- Born: 12 April 1939 San Francisco, California, U.S.
- Died: 2 May 2024 (aged 85)
- Education: Stony Brook University (PhD)
- Known for: Research and teaching in solar physics
- Scientific career
- Workplaces: NASA Stony Brook University American Physical Society

= Miriam Forman =

American astrophysicist (1939–2024)

Miriam Ausman Forman (12 April 1939 – 2 May 2024) was an American astrophysicist known for her work on solar cosmic rays, turbulence and energy cascades in magnetohydrodynamics, and the solar wind.

==Education and career==
Forman entered graduate study at Stony Brook University in 1968, completed her Ph.D. there in 1972, and remained affiliated with Stony Brook as an adjunct faculty member, supported by grants from NASA, until 1985. The grant encompassed her thesis in Cosmic Rays in Interplanetary Space. From 1991 to 1998, Forman managed the heliospheric section of the Science Division at NASA HQ in Washington DC.

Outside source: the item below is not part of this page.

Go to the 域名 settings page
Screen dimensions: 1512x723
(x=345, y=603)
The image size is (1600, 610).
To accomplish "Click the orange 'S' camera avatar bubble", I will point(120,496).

She worked as an administrator for the American Physical Society from 1985 until 1991, when she joined the NASA Space Physics Division, and became program scientist for Heliospheric Missions at NASA. She stepped down from that position in 1998, and was seconded from NASA to the White House for a year, then returned in 1999 to Stony Brook as adjunct faculty again.

Forman died on May 2, 2024, at the age of 85.

==Recognition==
In 1984 Forman was named a Fellow of the American Physical Society (APS), after nomination by the APS Division of Astrophysics, "for fundamental contributions to the theory of propagation and acceleration of energetic particles in the solar system and for application of the theory in the interpretation of observation". She was chair of the Division of Astrophysics for 1986–1987.

In 2002 she was named a Fellow of the American Association for the Advancement of Science "for research and teaching in astrophysics, especially solar physics, and for valuable service to professional societies and the government on
behalf of science".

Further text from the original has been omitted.